Saturday, August 21, 2010

Crazy Over You

Butterfly Kiss(1995)
Directed By Micheal Winterbottom
Micheal Winterbottom's first film comes years after Greg Araki's "The Living End" and "Thelma And Louise", but where the later lead to some kind of bittersweet empowerment, the former film always existed in relation to society at large (usually depicted as angry rednecks).
"Butterfl
y Kiss" lets it's cast, particularly Amanda Plummer, as the delusional and manic Eunice scouring the gas stations of England for a woman named Judith, who she claims to love, and murdering or assaulting those she finds to be "Not-Judith" for being impersonators, to really chew the scenery and draw us without irony or sentiment, into the maelstrom of raw performance.
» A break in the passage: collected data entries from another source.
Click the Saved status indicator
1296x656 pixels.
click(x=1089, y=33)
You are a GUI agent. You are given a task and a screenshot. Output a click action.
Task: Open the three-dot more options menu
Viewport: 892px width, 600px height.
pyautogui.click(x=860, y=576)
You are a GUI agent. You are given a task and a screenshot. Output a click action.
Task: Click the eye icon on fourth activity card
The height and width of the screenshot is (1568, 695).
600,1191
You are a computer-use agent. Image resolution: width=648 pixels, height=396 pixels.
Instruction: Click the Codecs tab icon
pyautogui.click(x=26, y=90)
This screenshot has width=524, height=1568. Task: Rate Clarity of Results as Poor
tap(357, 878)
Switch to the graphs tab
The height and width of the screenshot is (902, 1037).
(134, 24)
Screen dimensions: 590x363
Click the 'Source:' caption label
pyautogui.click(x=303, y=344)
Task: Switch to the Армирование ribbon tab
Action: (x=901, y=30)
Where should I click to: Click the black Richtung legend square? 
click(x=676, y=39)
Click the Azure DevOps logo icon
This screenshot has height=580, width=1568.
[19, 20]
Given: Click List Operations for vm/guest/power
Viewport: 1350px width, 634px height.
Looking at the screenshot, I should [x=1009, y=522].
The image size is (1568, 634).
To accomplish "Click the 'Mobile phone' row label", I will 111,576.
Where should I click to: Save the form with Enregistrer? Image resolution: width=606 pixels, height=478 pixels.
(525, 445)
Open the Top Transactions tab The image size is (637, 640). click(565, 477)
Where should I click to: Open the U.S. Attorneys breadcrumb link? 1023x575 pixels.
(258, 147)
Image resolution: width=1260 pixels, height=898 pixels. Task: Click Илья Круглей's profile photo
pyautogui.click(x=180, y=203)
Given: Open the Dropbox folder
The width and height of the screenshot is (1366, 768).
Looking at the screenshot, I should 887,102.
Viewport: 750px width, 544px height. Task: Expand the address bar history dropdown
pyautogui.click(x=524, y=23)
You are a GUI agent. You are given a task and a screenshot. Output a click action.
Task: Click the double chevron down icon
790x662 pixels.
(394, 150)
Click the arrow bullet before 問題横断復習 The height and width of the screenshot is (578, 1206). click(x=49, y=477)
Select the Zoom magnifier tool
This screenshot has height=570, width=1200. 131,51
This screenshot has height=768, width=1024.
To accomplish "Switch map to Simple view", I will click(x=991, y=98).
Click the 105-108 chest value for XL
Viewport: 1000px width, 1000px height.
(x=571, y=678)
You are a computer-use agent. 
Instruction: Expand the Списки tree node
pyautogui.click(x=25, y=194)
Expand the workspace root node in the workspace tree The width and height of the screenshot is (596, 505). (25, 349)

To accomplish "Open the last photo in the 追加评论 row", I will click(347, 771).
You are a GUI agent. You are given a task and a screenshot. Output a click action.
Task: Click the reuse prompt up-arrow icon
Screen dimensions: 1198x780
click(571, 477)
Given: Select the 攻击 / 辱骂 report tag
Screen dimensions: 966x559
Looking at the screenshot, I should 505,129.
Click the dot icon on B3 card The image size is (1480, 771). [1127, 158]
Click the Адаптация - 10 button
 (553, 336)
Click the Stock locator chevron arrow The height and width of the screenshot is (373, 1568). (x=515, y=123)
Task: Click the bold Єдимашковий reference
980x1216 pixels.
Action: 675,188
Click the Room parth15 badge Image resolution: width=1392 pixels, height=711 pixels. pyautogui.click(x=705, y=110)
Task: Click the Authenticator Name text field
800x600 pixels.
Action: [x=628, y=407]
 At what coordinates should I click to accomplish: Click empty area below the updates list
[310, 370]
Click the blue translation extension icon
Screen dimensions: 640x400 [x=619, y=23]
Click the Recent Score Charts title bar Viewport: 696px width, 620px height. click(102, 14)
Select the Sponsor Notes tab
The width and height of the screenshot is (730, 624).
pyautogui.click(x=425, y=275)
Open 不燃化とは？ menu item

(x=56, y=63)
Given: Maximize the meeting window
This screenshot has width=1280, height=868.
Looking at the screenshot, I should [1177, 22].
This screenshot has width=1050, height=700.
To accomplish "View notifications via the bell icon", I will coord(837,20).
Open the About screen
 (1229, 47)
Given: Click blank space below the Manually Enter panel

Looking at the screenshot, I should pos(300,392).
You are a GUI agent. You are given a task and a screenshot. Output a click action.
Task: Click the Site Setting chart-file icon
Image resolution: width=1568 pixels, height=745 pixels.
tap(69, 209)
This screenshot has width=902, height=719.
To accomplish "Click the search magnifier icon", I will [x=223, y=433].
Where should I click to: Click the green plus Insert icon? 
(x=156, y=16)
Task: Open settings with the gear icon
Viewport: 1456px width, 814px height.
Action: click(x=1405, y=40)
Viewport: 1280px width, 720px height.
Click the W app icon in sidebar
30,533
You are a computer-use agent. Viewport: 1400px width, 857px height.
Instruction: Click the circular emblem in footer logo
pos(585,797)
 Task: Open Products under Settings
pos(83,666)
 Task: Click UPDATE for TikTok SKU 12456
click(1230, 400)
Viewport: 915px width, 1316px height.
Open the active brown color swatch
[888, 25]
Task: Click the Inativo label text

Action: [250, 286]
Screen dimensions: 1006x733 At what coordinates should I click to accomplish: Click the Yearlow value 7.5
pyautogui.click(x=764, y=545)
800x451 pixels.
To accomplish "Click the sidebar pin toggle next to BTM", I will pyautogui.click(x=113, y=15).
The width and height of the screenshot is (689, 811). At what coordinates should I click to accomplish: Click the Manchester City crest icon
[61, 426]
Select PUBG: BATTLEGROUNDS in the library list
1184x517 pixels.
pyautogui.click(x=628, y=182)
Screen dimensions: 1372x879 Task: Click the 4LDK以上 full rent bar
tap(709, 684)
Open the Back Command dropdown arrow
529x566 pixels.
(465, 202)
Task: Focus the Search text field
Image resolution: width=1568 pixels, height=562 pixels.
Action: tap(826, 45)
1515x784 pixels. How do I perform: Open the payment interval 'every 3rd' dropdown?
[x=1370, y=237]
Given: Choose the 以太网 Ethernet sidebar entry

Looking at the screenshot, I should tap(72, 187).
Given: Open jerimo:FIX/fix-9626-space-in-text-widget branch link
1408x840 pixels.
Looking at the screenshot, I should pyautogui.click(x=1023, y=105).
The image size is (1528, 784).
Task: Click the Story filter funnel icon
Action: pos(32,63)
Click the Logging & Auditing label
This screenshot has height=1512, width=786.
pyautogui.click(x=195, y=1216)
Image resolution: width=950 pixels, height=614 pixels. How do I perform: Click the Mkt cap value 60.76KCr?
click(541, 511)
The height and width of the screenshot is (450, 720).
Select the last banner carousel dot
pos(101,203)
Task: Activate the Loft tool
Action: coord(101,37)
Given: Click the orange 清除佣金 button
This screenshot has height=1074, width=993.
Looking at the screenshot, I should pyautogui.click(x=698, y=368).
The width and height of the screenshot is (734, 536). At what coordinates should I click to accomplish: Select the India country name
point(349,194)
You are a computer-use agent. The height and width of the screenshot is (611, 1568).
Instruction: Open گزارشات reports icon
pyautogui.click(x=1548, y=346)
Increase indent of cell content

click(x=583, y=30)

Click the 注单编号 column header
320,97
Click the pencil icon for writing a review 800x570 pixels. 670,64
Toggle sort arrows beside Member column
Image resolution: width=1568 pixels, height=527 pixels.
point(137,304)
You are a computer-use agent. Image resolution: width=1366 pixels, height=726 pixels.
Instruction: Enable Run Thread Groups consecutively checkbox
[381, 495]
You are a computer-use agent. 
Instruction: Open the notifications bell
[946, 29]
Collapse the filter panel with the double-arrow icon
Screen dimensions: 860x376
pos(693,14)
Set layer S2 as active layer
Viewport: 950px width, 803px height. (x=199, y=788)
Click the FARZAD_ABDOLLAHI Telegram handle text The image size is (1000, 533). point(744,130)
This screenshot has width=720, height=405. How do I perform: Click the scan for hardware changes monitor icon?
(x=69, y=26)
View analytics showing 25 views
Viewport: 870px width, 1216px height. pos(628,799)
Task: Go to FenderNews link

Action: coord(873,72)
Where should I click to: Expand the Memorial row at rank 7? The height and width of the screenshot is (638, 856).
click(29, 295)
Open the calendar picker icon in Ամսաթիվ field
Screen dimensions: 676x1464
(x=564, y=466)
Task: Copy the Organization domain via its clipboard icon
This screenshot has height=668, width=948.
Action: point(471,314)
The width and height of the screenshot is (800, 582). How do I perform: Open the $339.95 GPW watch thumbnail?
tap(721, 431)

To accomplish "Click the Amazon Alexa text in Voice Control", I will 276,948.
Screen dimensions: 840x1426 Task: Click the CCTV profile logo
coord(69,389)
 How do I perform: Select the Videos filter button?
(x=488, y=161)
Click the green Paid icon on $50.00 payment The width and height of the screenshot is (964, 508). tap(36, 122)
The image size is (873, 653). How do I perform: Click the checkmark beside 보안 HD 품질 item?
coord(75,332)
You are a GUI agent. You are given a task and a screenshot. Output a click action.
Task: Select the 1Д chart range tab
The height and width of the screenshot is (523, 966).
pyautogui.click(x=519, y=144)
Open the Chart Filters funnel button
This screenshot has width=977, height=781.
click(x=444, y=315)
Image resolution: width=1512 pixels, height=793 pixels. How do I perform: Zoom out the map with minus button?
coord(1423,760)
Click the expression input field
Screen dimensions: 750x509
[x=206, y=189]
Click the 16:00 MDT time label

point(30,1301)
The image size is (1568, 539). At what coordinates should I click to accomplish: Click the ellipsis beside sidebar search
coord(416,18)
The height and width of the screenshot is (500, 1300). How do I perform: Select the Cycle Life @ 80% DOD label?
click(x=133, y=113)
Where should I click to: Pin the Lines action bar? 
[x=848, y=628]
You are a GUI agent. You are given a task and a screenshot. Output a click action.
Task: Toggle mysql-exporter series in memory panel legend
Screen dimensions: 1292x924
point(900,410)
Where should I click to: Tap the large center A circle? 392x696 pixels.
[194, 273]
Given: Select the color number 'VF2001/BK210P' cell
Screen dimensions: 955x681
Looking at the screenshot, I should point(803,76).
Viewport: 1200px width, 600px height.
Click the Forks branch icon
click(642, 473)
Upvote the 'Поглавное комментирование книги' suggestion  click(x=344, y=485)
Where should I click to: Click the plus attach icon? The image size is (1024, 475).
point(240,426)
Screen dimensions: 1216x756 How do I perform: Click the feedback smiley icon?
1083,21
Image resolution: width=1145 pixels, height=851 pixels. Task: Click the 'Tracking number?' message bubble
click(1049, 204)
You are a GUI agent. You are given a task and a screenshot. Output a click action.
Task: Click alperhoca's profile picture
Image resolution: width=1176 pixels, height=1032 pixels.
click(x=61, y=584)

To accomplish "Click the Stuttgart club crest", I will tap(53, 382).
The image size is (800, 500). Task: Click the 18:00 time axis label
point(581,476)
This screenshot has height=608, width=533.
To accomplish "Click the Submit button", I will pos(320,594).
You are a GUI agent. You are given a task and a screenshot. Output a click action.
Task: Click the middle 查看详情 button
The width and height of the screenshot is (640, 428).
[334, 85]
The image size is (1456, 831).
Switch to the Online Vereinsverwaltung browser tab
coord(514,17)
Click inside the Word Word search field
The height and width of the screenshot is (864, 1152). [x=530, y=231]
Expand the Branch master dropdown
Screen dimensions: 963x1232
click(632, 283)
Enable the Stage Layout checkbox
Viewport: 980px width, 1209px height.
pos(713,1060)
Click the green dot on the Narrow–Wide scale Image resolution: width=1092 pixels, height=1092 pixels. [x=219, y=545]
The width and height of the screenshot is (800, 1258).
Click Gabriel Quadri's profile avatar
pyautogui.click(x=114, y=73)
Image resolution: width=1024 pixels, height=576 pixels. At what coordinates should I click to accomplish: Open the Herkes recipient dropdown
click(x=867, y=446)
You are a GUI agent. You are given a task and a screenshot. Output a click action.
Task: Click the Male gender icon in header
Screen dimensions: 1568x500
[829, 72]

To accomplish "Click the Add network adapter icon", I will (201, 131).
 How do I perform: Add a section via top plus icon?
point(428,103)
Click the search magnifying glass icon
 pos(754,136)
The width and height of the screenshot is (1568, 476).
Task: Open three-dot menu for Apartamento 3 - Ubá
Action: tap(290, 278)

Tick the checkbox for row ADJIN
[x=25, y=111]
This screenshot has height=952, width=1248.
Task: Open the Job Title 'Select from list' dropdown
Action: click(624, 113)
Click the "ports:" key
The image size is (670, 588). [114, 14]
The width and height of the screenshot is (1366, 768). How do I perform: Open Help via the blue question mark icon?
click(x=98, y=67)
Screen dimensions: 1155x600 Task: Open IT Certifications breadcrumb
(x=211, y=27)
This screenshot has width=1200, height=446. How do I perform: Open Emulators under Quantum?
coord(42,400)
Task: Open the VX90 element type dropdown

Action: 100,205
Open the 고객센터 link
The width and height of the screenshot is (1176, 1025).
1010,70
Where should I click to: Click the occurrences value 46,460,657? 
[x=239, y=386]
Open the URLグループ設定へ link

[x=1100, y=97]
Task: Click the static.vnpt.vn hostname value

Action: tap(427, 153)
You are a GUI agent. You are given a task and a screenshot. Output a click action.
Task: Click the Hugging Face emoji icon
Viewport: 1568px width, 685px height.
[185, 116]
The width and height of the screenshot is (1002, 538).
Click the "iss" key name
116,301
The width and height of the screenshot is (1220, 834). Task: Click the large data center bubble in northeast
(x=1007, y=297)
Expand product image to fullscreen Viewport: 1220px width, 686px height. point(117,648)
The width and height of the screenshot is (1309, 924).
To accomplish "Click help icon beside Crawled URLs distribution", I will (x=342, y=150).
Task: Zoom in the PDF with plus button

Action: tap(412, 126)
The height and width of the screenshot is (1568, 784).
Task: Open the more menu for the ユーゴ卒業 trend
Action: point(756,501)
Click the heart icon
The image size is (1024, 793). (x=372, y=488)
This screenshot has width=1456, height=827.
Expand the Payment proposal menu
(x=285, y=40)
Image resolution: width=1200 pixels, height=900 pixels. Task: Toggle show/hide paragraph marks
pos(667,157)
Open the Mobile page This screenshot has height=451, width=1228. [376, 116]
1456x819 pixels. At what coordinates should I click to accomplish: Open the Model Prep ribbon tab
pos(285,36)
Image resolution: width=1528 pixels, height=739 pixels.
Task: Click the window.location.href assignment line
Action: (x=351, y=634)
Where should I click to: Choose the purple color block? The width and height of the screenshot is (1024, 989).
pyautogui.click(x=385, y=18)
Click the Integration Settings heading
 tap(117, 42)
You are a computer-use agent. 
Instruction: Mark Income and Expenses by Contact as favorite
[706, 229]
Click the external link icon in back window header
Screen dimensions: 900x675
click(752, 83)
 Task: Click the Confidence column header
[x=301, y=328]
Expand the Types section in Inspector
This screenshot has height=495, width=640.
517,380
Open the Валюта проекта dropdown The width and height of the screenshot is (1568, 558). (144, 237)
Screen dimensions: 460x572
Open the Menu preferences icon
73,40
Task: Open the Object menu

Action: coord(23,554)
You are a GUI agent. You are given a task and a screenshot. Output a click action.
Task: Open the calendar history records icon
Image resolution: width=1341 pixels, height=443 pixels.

Sheepish Miriam played by Saskia Reeves is submissive, frail, and doe eyed enough to be the heroin of a Lars Von Trier flick, and quickly takes up with and follows the mad Eunice like a homeless puppy, into murder, self-degradation, and the innocence of first love.
In fact the naturalistic cinematography, cruelty, and intensity of performances also fit the LVT trademark, but the fantastic use of pop songs, the mixture of ligthness into sudden violence, and black and white breaking of the 4th wall; these uncanny shifts in tone elevate it above the numerous 90's spree films, are proceed director Micheal Winterbottom's later works.
The highlights of "Butterfly Kiss" are the performances of the underrated leads, and the evocative use of pop songs (The Cranberries, Bjrok, PJ Harvey etc) that make up the soundtrack.
Funny, frantic, visually daring (especially for a first film) "Butterfly Kiss" lives in a world of it's own, soaking in the calm and scenic warmth of heads pressed against car windows, even if the cars have day old corpses in the trunk.